*** Entries shown Section Begins ***

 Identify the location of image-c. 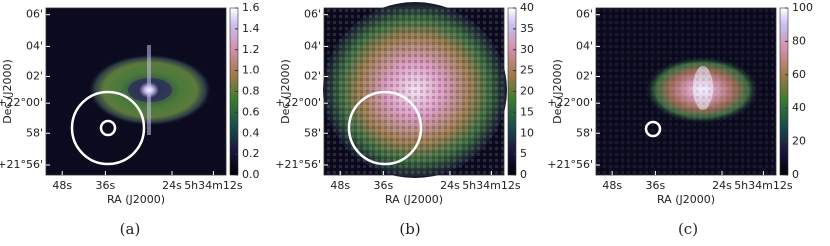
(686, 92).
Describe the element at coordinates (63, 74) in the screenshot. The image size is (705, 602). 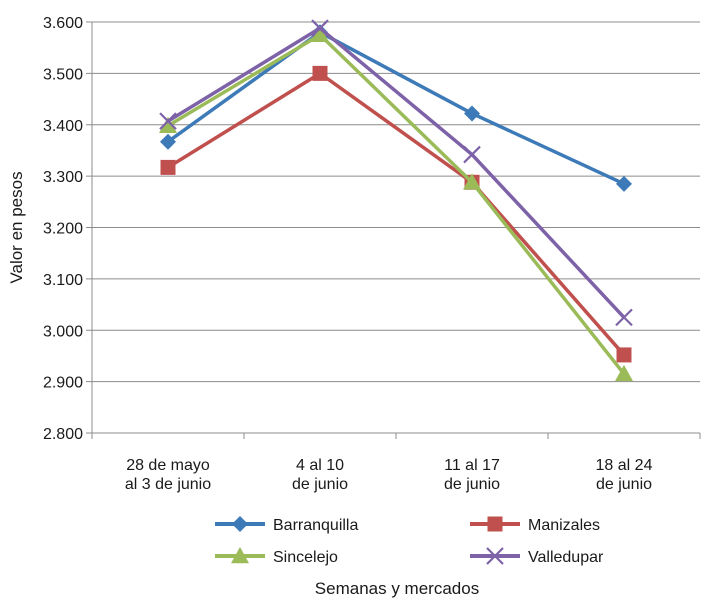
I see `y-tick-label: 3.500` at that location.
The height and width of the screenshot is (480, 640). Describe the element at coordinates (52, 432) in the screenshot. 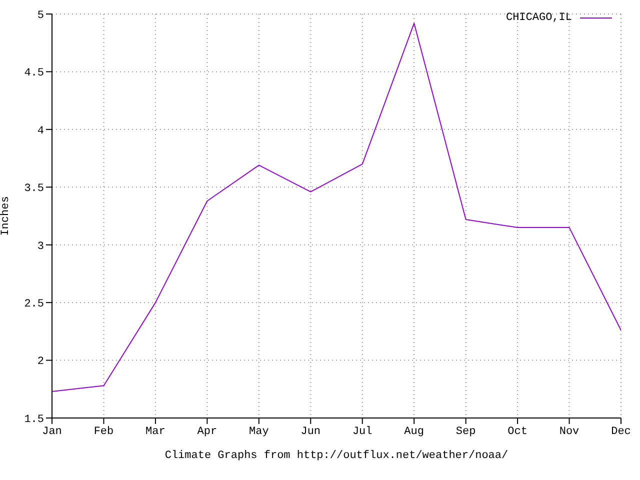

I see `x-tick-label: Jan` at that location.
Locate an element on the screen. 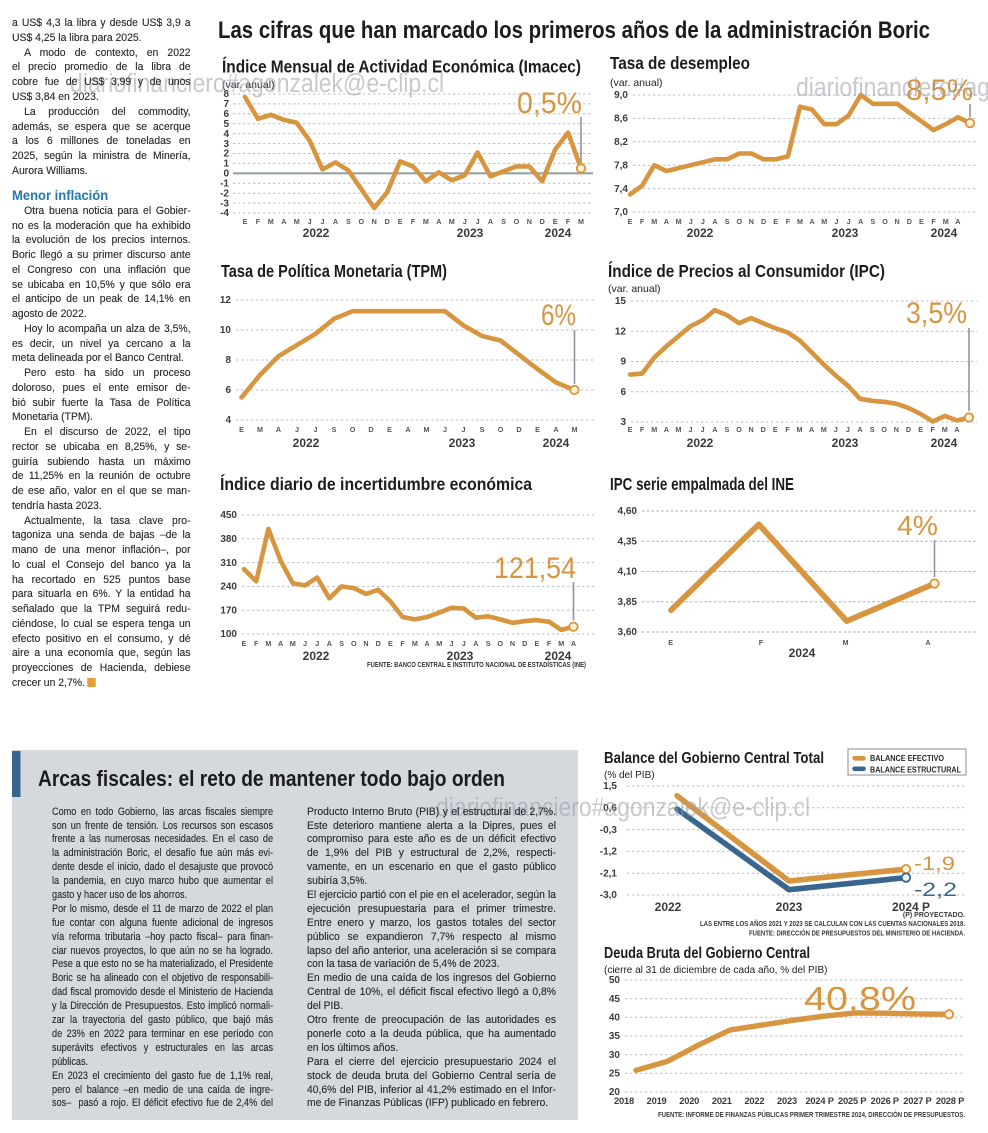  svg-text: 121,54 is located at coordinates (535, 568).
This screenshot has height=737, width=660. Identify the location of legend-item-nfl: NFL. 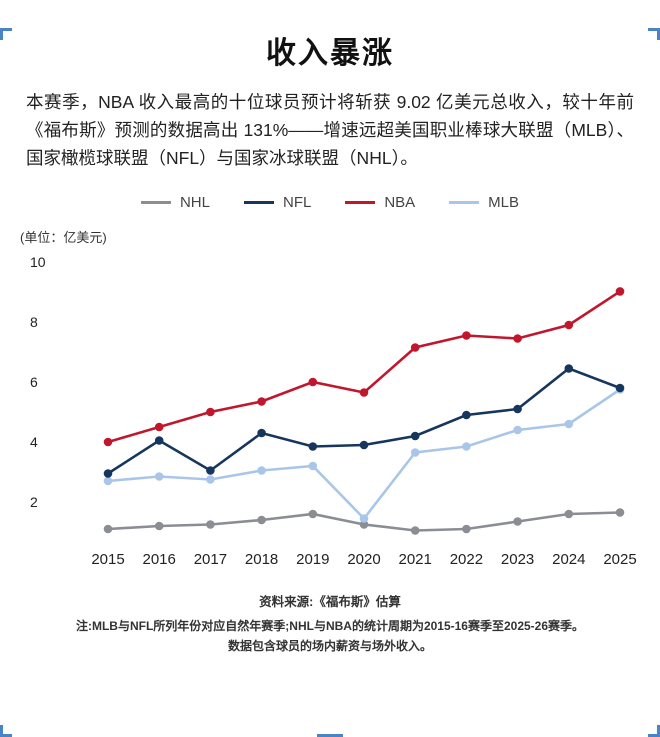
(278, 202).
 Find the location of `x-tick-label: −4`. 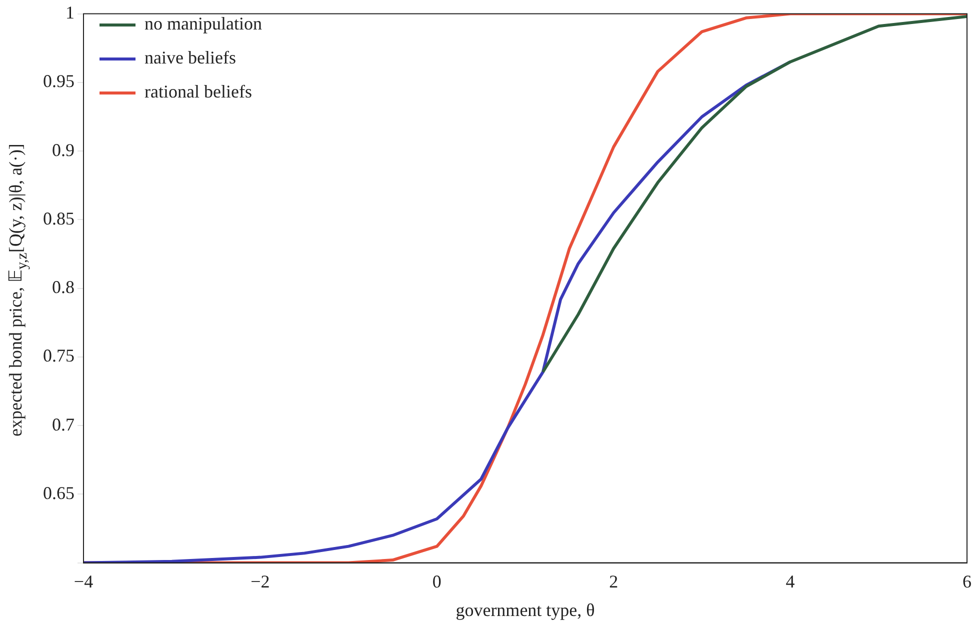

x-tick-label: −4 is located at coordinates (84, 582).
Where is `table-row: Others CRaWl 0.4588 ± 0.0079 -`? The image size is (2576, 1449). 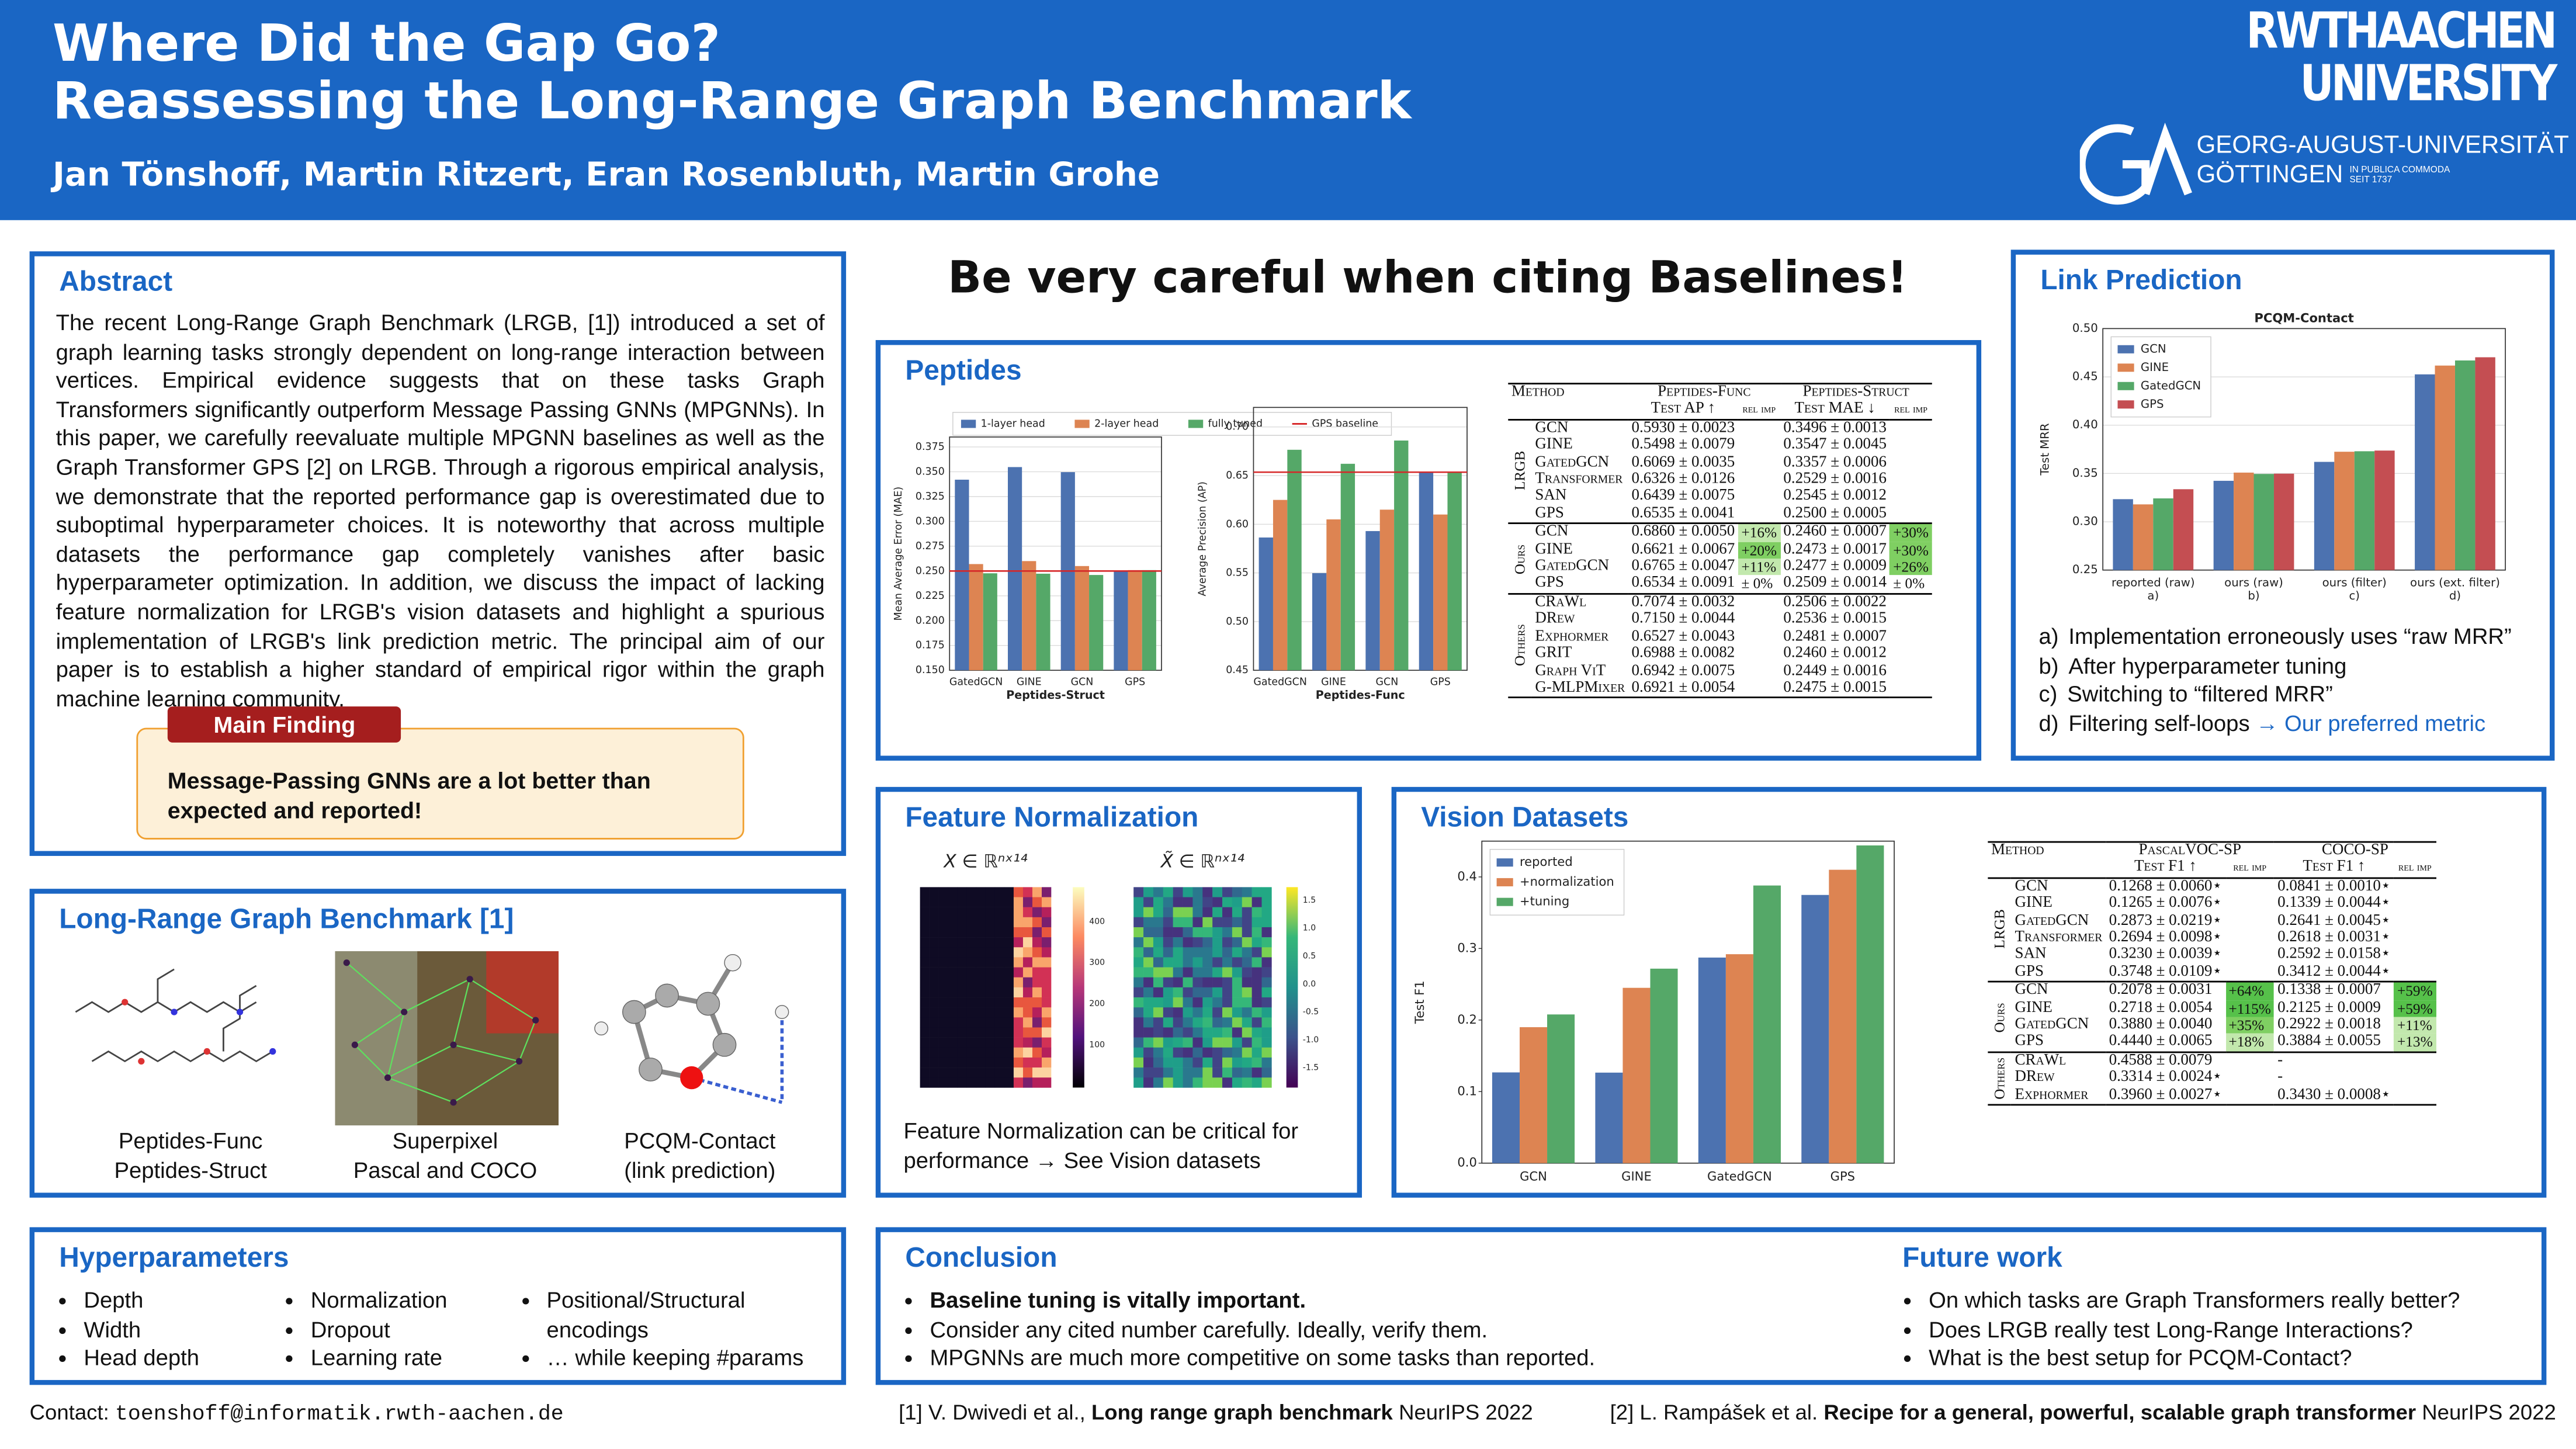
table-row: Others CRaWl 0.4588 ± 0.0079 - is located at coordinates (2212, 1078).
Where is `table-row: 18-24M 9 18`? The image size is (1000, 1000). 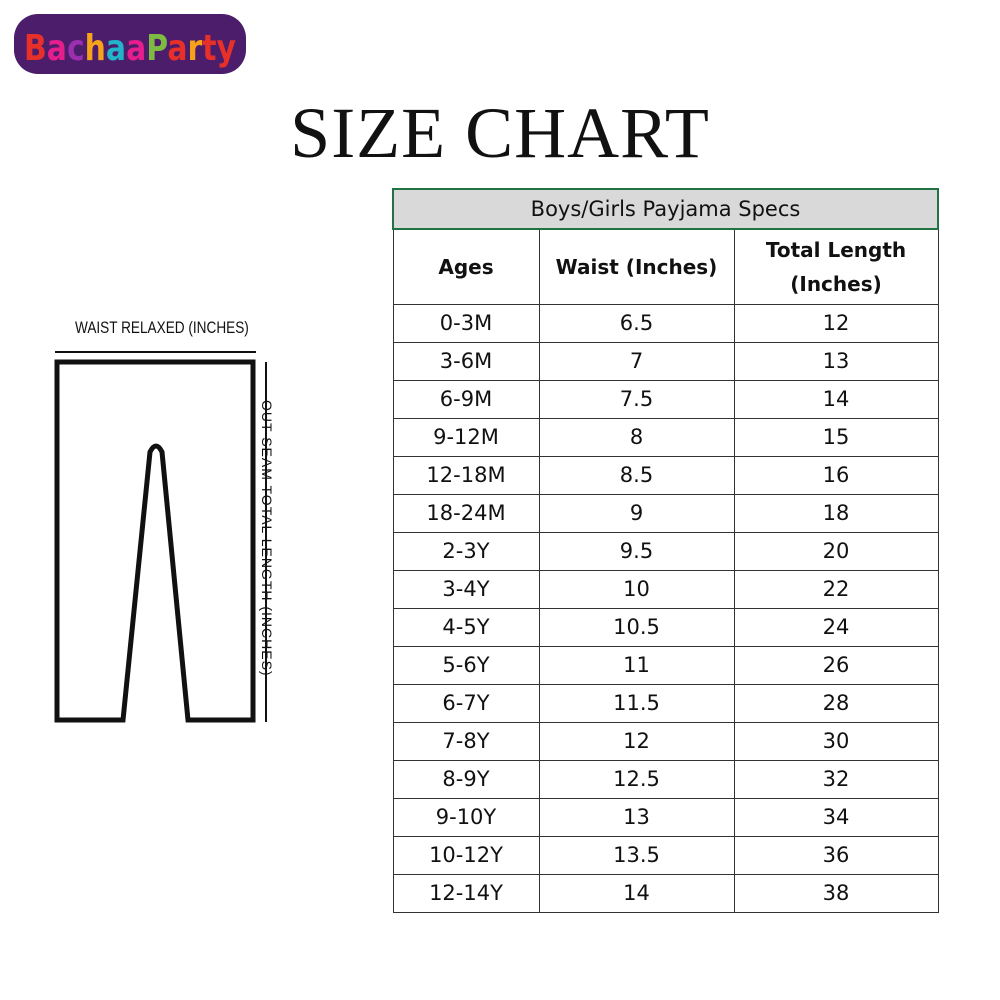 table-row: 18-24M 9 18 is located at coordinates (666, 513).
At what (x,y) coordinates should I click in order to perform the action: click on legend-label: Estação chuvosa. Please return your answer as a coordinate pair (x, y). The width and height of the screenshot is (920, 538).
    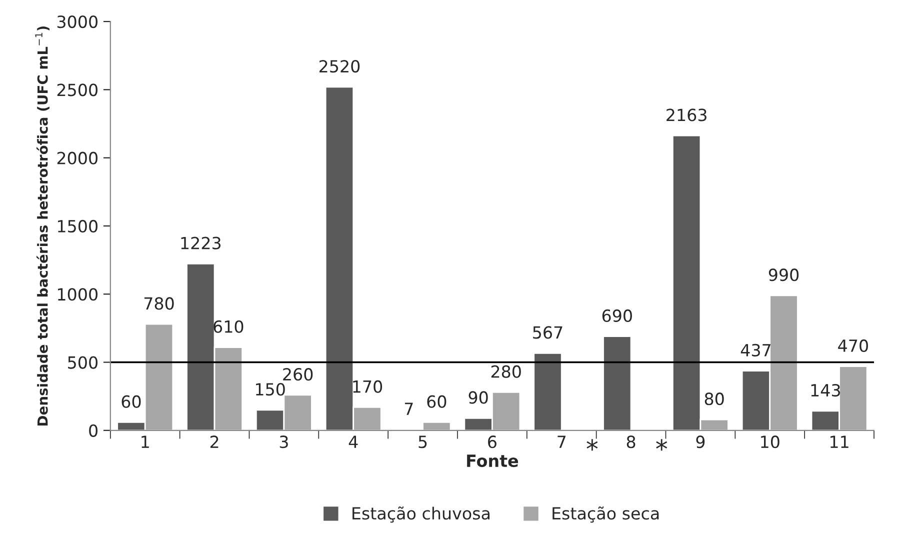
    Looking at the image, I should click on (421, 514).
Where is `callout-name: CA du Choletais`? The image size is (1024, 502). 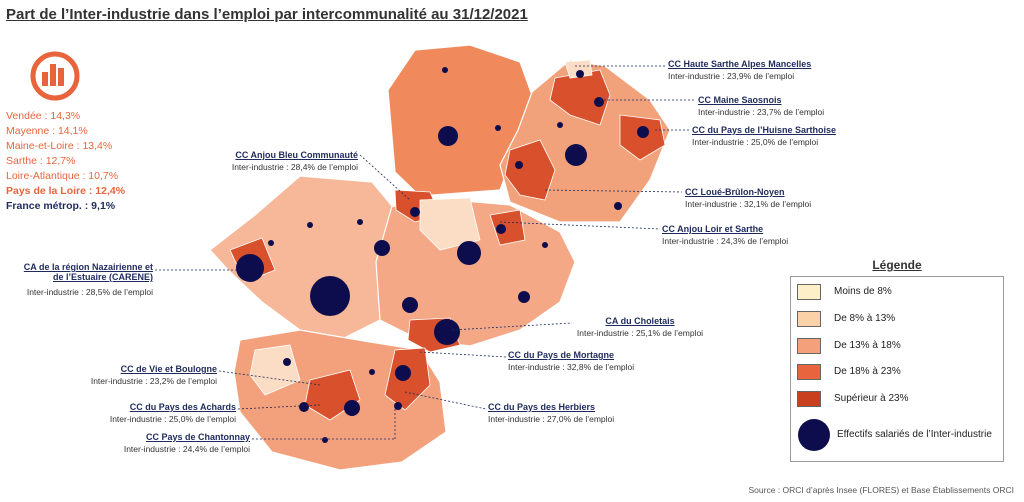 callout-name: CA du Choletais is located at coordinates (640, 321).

*** Entries shown Section Ends ***

What is needed — Write out again everything from the line containing "is (2576, 1449)." down to the line containing "table-row: Others CRaWl 0.4588 ± 0.0079 - is", keeping both of those lines and leaving the pictures out.

Exercise output —
Where is `table-row: Others CRaWl 0.4588 ± 0.0079 -`? The image size is (2576, 1449). 
table-row: Others CRaWl 0.4588 ± 0.0079 - is located at coordinates (2212, 1078).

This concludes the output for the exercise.